When that happens I know only pain. I don't know where I am, or even WHO I am. Does it even matter? No. There is nothing else. Only pain.
Some religious people talk of hell. Honestly, their various descriptions of it sound rather delightful in comparison. I'm not religious in the slightest bit anymore. How could I be? My reality simply isn't the same as the fantasy world the people around me experience. I don't have the luxury of indulging such a fantasy, hoping that some savior will come rescue me.
I say "fantasy world" because what others describe isn't even close to anything I know as reality.
The look on my most recent Dr's face when he gave me a new prescription drug to try was great. He said, "When you start to feel the first signs of a headache..." I laughed (a bit more derisively than I meant to) and said, "Doc, I don't have a time machine, or I might just do that."
After explaining that I don't have a time when I am without a headache, but that I do get spikes, and some very bad ones (he doesn't understand CH's; honestly, how many could, even if they tried to seriously imagine it?), we decided that I'd try the meds when I felt the beginnings of a spike. The meds did absolutely nothing but at least he's trying.
There is one med that seems to help drop my baseline pain down by 1 point (on the Kip scale) tho. Verapamil. It doesn't do anything else for me, and I take it at max dose every day, but it's 1 point lower; bringing my average day (for the past 20 months) down to a "relatively stable" 4 on the Kip scale. I'll take it.
My wife and I are currently homeless, even tho I've got multiple high level degrees (a Masters, two Bachelors, and five Associates), and am a recognized polymath with many other skills, certifications, and accomplishments. None of that seems to matter in the reality I live in.
It's difficult to keep a job when the suffering is chronic, with spikes of even greater pain; and others just don't/can't understand.
But I understand; they have a business to run after all. Would I keep someone around that could suddenly not come in to work, or leave early, or spend an hour or two in a bathroom stall crying, thrashing about, and making a ruckus; scaring the employees and/or clients instead of getting work done? Probably not.
There's a teeny-tiny light of hope tho. I found an advocate that has been working with my doctor and pushing him to help me get disability. He's still against it (because he doesn't understand how I can really be disabled "just from headaches"), but the pressure is on now, and not just from me.
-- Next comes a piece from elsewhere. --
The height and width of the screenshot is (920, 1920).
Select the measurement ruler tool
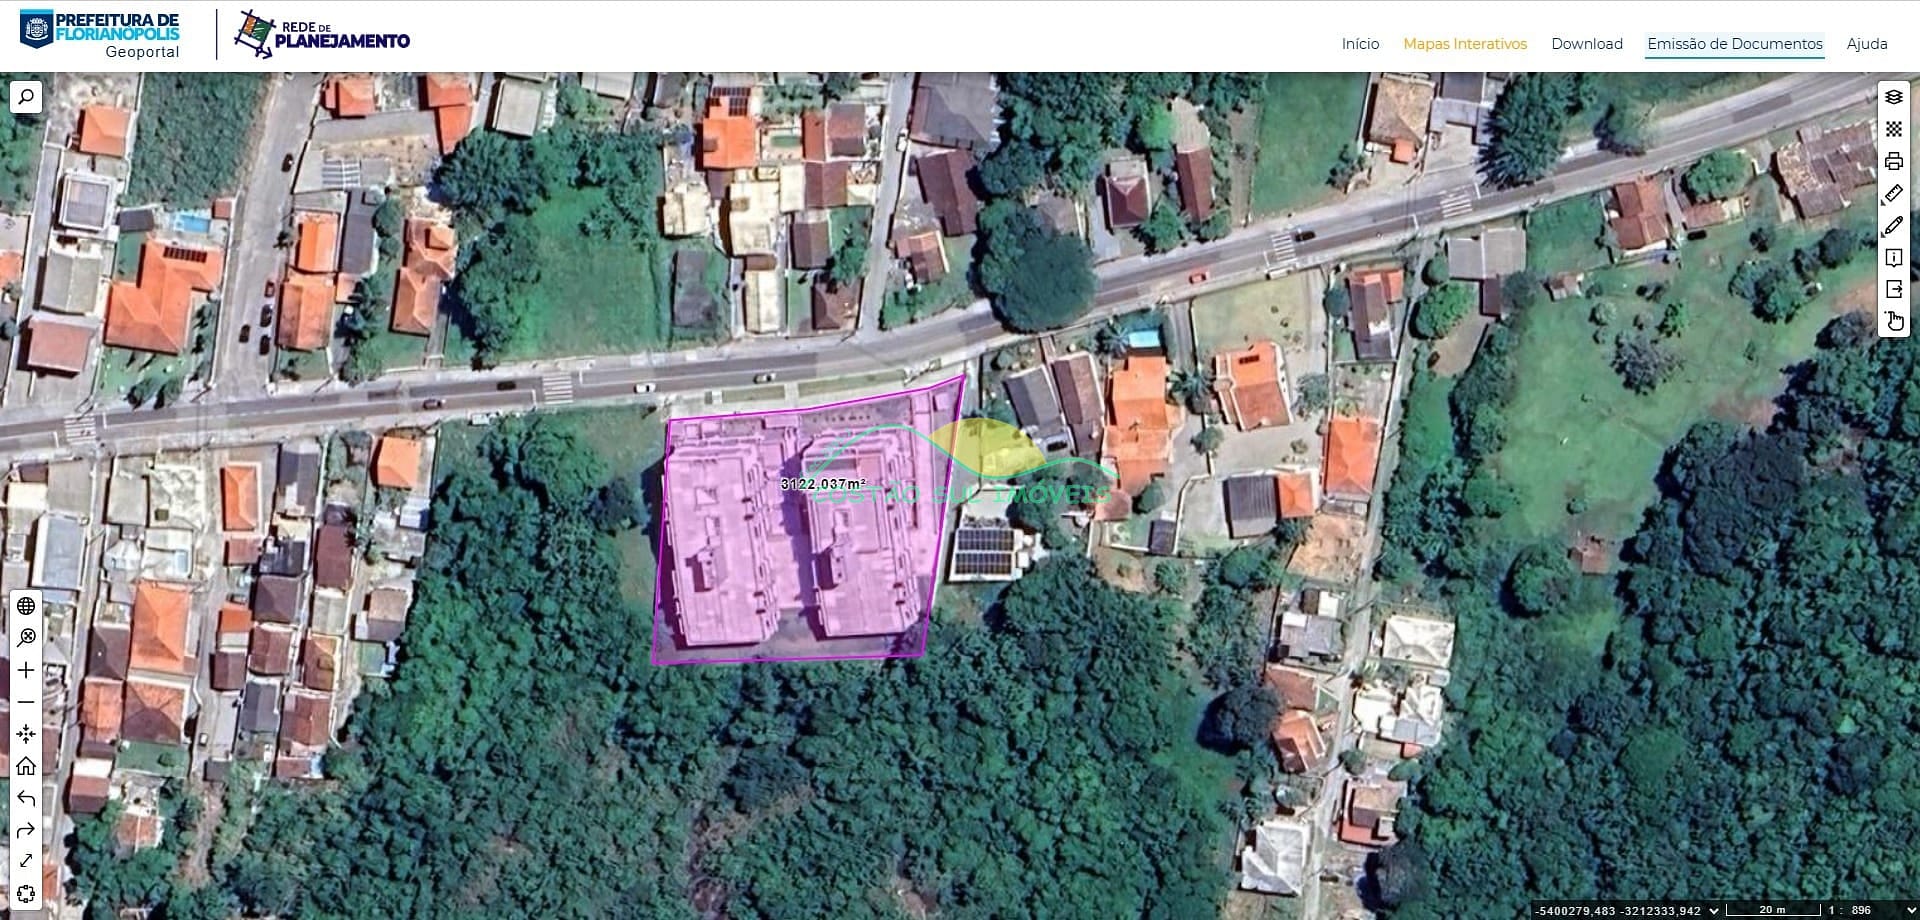click(x=1893, y=194)
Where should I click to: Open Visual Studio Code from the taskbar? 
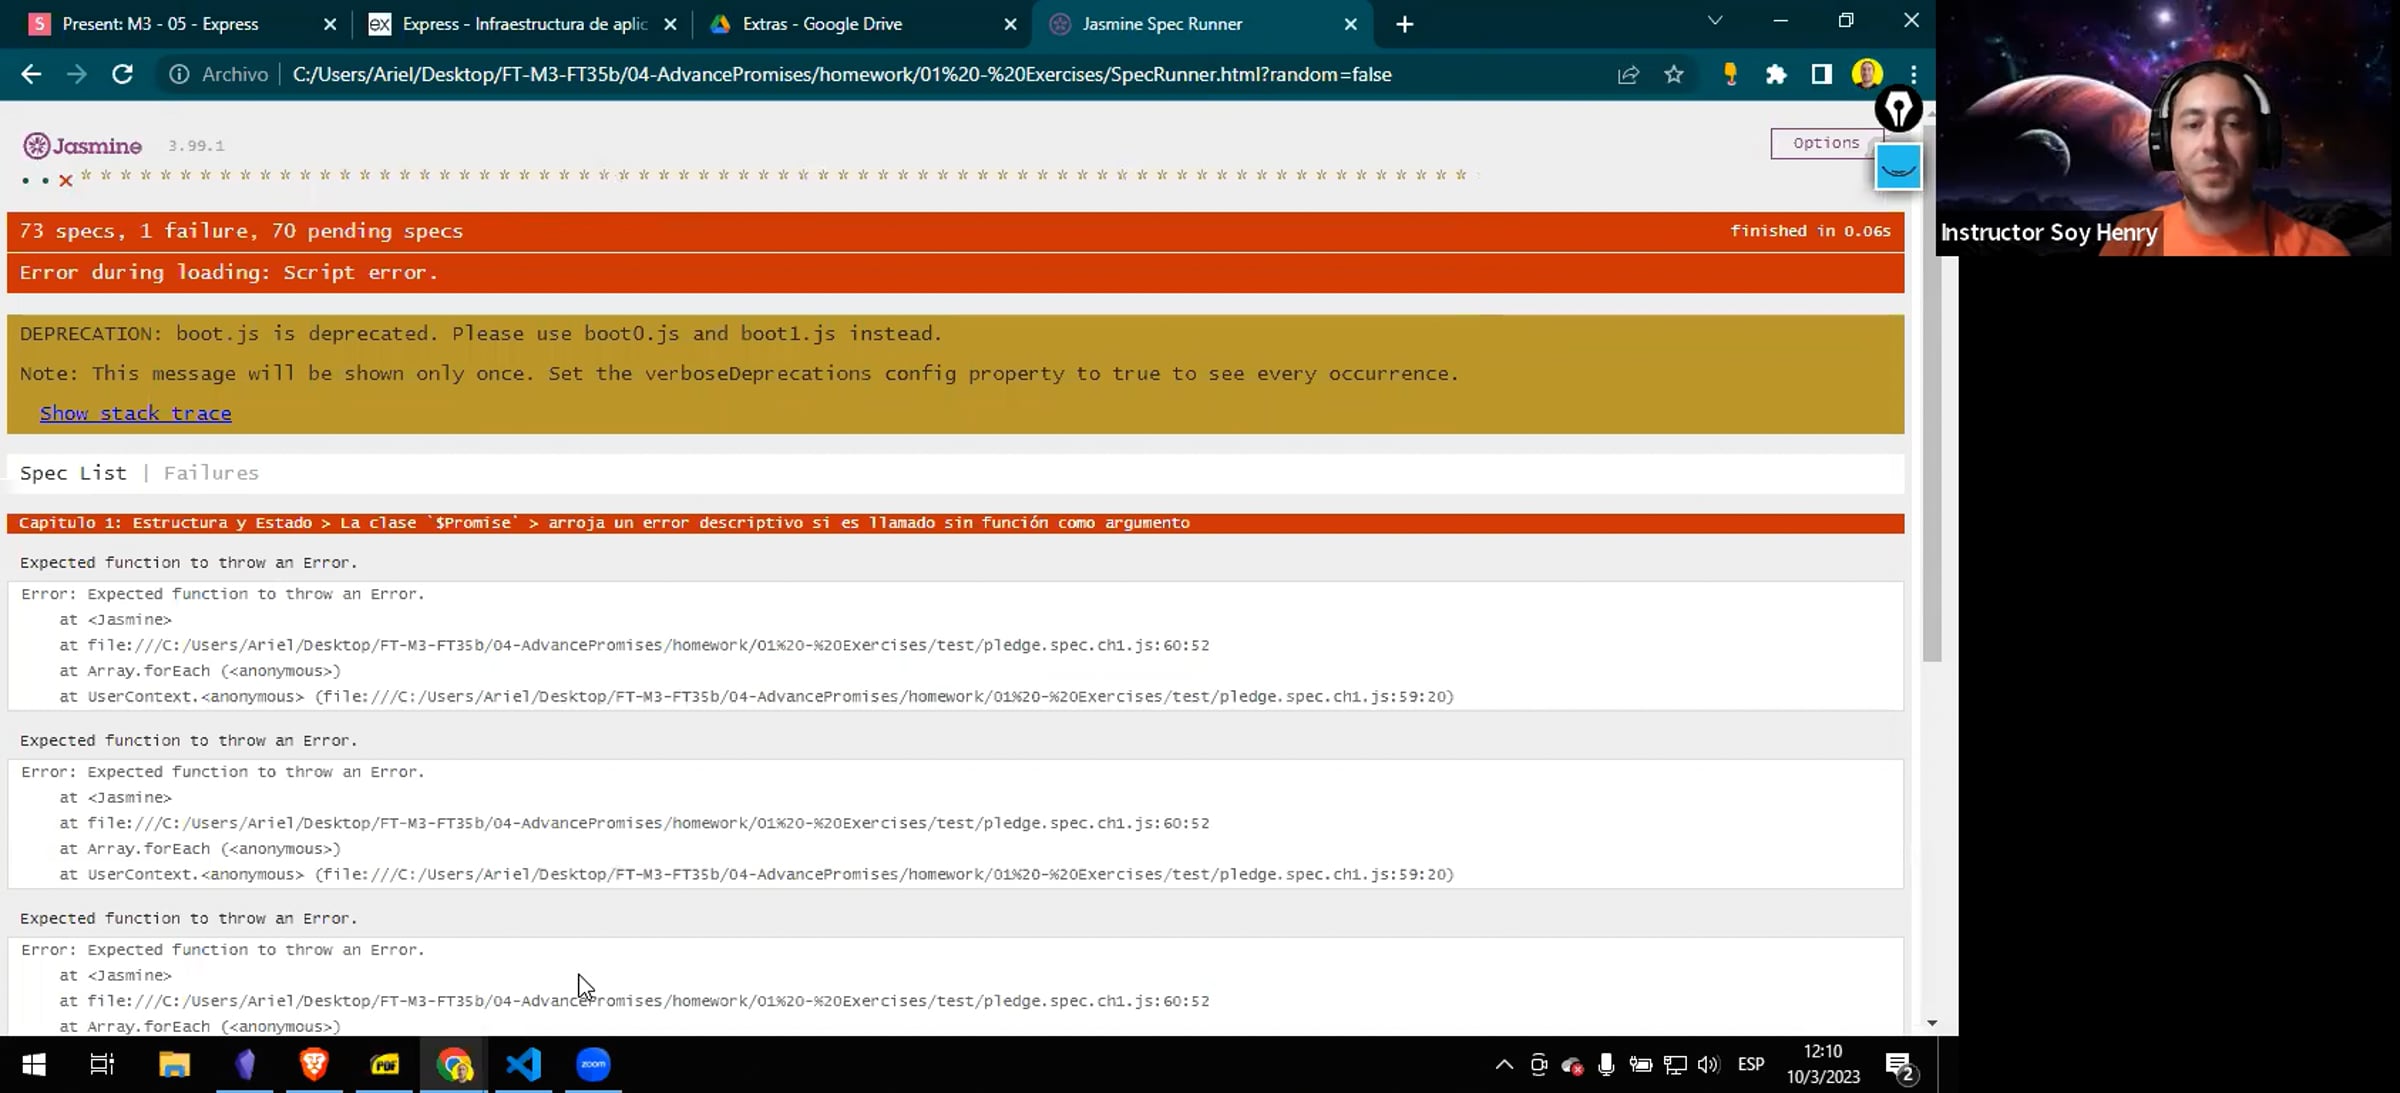point(524,1064)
So I maintain some hope.
If I can get it, then maybe... Just maybe, my wife and I can have a bed to sleep in together before winter comes again. It's not going to cure my pain, but at least then I might not have so much else to stress over (like a roof, and being dry and warm on cold nights).
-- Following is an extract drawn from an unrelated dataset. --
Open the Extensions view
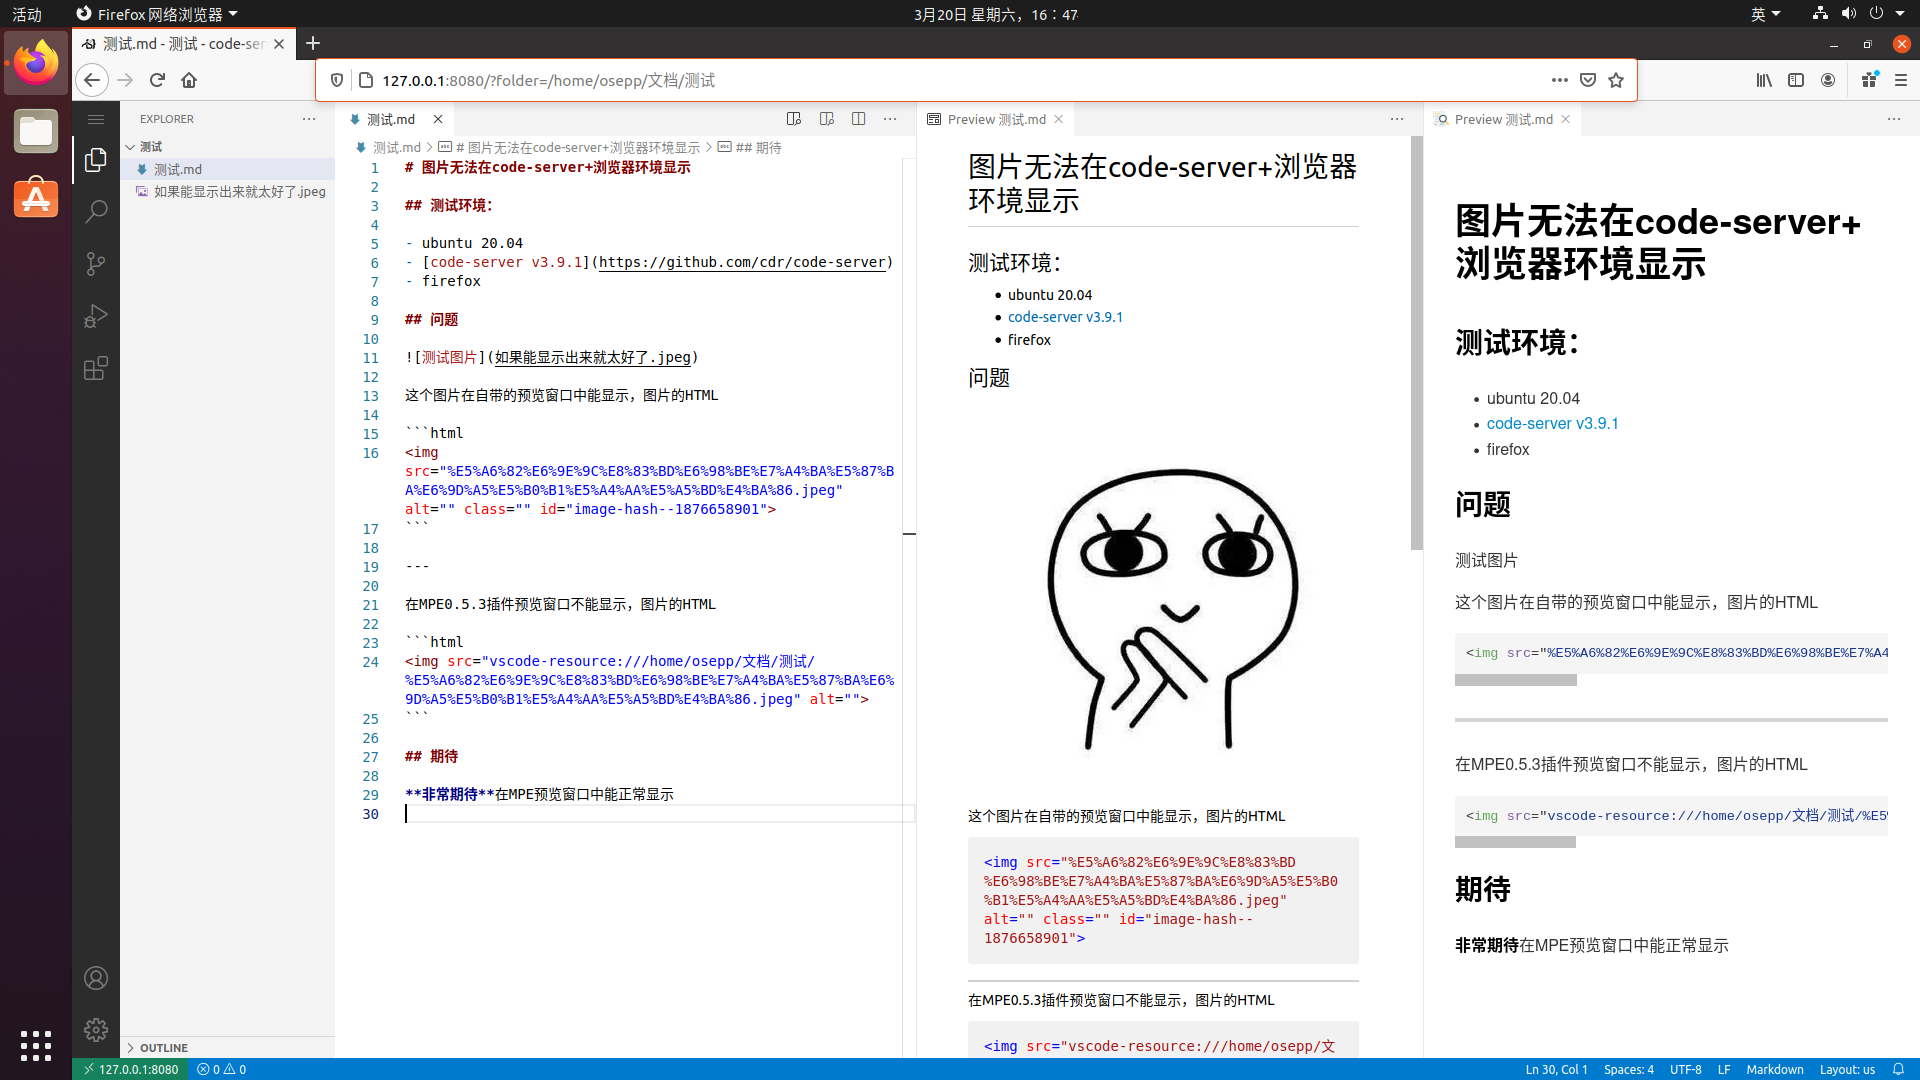Viewport: 1920px width, 1080px height. (96, 368)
I say I'm hopeful, but there's really a small chance of my actually getting disability within the next 2 years. But I must be hopeful and share that hope with my wife.
My wife. She's a wonderful woman, and empathizes with what I deal with (even tho she can't really relate – not that I would want her to relate); how could she not? She's far stronger than she realizes, and has stuck with me for almost 6 years of a wonderful marriage so far. Our relationship is the best, but the rest of my life blows.
She doesn't know it, but she's the only reason I haven't committed suicide on at least 4 different occasions (so far). I'm not a "suicidal person" tho, as I don't have "that kind of personality". But when the Beast comes to play I don't have ANY kind of personality. There's only pain and the singular desire for it to stop.
Thanks for reading if you've read my story this far. I look forward to getting to know some others that might be able to relate to the levels of pain I experience.
I wish many pain free days for you all!